Een prozaverhaal van beperkte omvang, dus een novelle, heb ik voor u die in al zijn kleinheid groots van inhoud is. Het gaat om het 94 bladzijden tellende Karl en Anna van de Duitse auteur Leonhard Frank (1882-1961) en van uitgeverij Van Gennep. Op de lieftallige omslag is er de afbeelding van een vensterraam met gesloten vitrine, open luiken en bloembak met geraniums. Ik haast mij te zeggen dat deze illustratie niet model staat voor een lieflijke vertelling, daar is de beschreven handeling te zwaar voor.

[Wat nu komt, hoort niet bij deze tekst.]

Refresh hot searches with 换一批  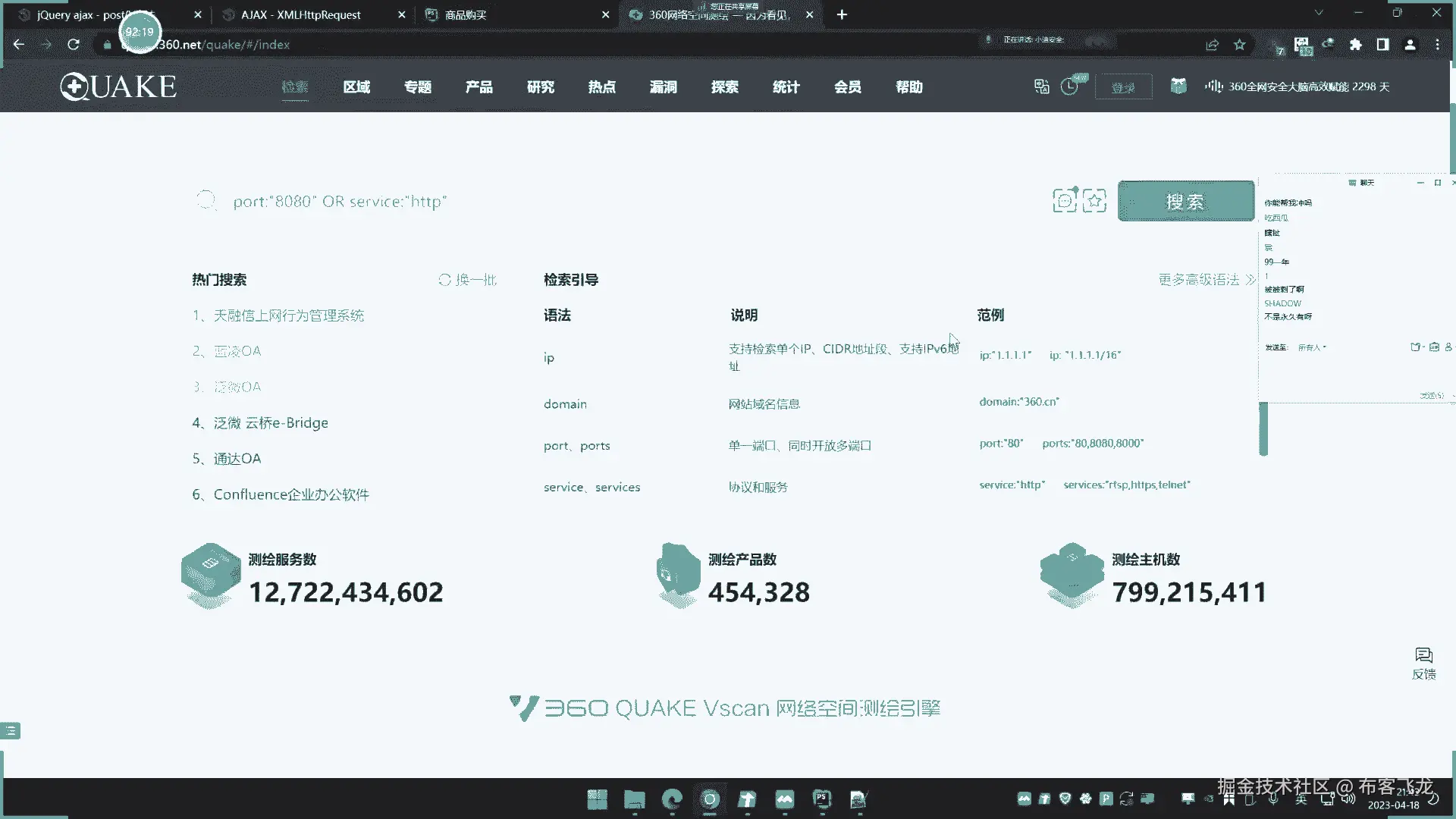pos(467,280)
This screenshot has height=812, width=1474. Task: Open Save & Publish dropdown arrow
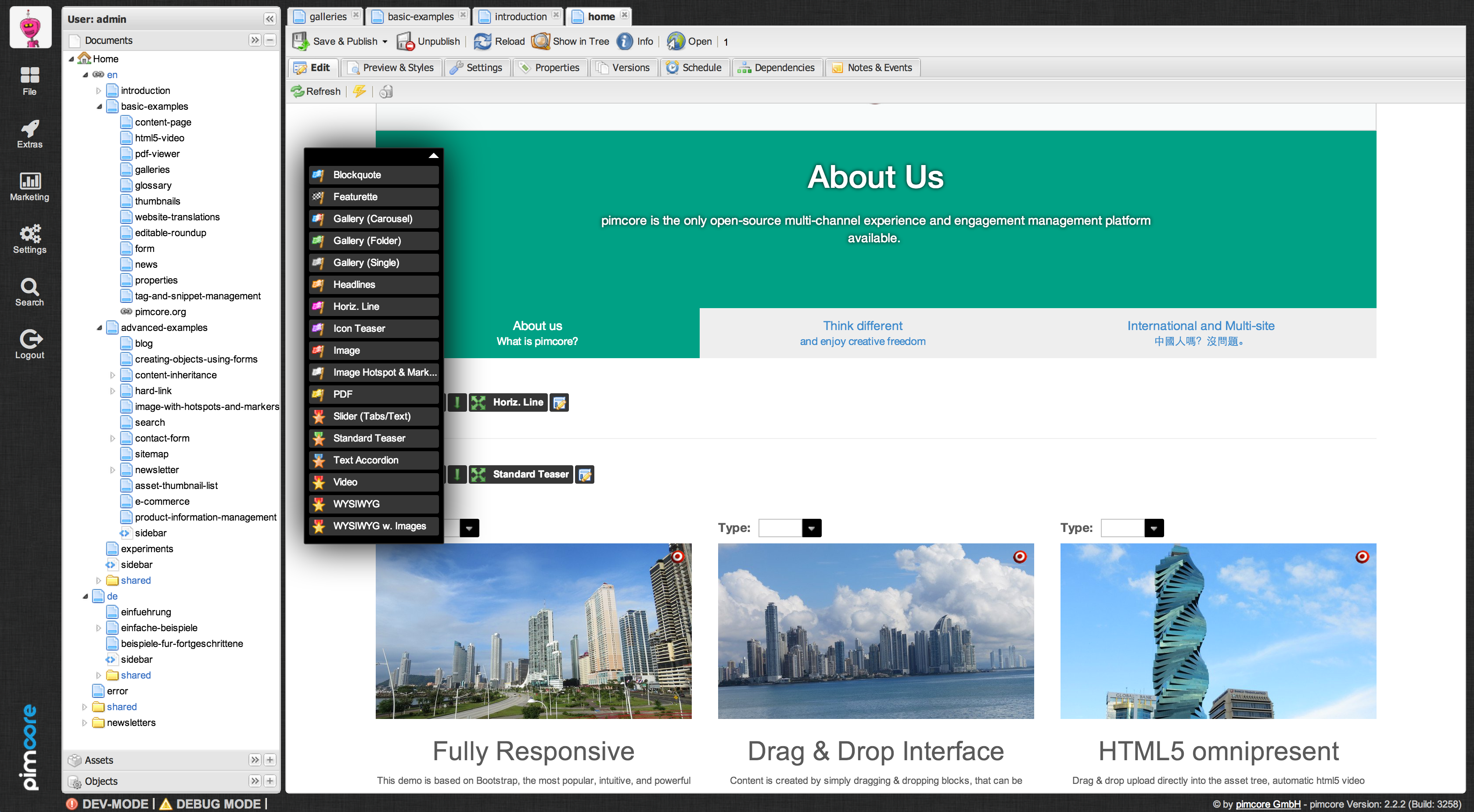coord(385,42)
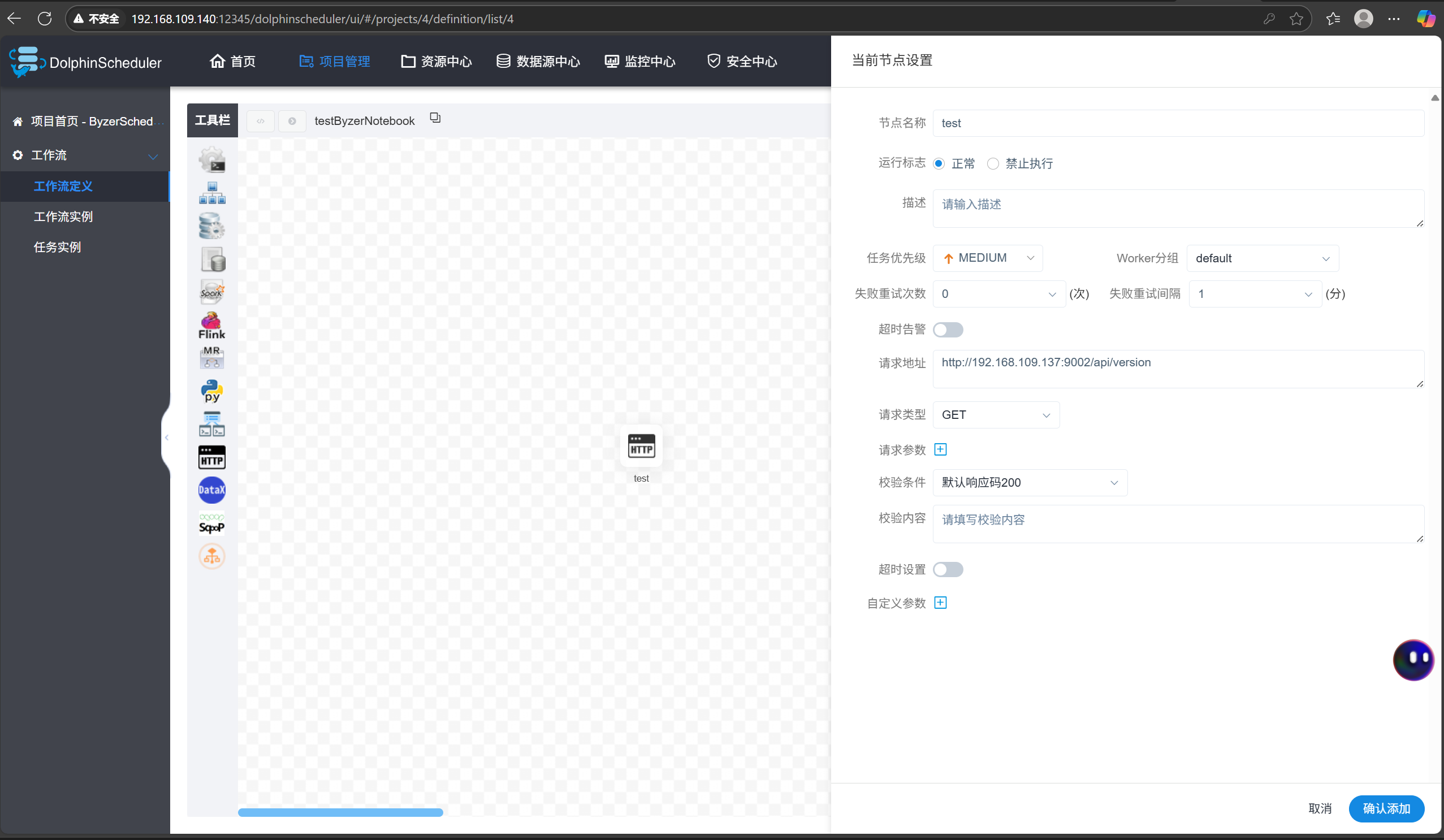Select the Flink task node icon

(211, 325)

Het korte verhaal Karl en Anna beschrijft wel op romantische wijze een bizarre driehoeksverhouding tussen twee strijdende kompanen in de Eerste Wereldoorlog en een thuis wachtende echtgenote. Tussen de krijgsgevangenen Richard en Karl en tussen Anna, Richards vrouw. De legerleiding van de twee Duitse soldaten stuurde Anna een bericht met de mededeling dat Richard op 4 september 1914 gesneuveld is. Dat de realiteit anders is, toont de entree van de novelle waarin verhaald wordt over de dwangarbeid van Richard en Karl in de steppe. De kern in de novelle is dat Richard vier jaar achtereen in het kamp op de Russische steppe Karl steevast alle ins en outs van Anna vertelt. Zowel over haar psychische als over haar fysieke kwaliteiten. Zo indringend, gedetailleerd, zo intiem dat Karl als gevangene in gedachten en zinnen Anna zijn eigen vrouw waant en niet die van zijn vriend Richard.

Als de kampleiding bij een transport naar het oosten een gevangene tekort komt, pikt de opzichter Richard zonder aankondiging op. De dag nadat Richard op transport was gezet, ging Karl ervandoor. Zijn verlangen naar Anna dreef hem op de lange weg naar huis. Hij had hetzelfde beroep, dezelfde lichaamsbouw, dezelfde kleur ogen,dezelfde donkere huid van de metaalarbeider, ja zelfs dezelfde zware en opvallend gebogen wenkbrauwen van Richard. Als hij bij Anna aanklopt doorziet ze hem wel, maar wil toch uit liefde met hem verkeren. Maar wanneer Richard zich toch thuis kan melden, zijn de poppen aan het dansen. Hoe proberen Karl en Anna zich te redden? Uiteraard vertel ik u de plot niet, maar laat ik u de verhaalkunst van Leonhard Frank opklinken. De term ‘novellas’ werd voor het eerst gebruikt in de veertiende eeuw om de prozaverhalen aan te duiden in de Decamerone van Giovanni Boccaccio. In de zeventiende eeuw trad o.a. Miguel de Cervantes in zijn sporen met de Novelas ejemplares. Zoveel eeuwen later deed dat Leonhard Frank met zijn Karl en Anna.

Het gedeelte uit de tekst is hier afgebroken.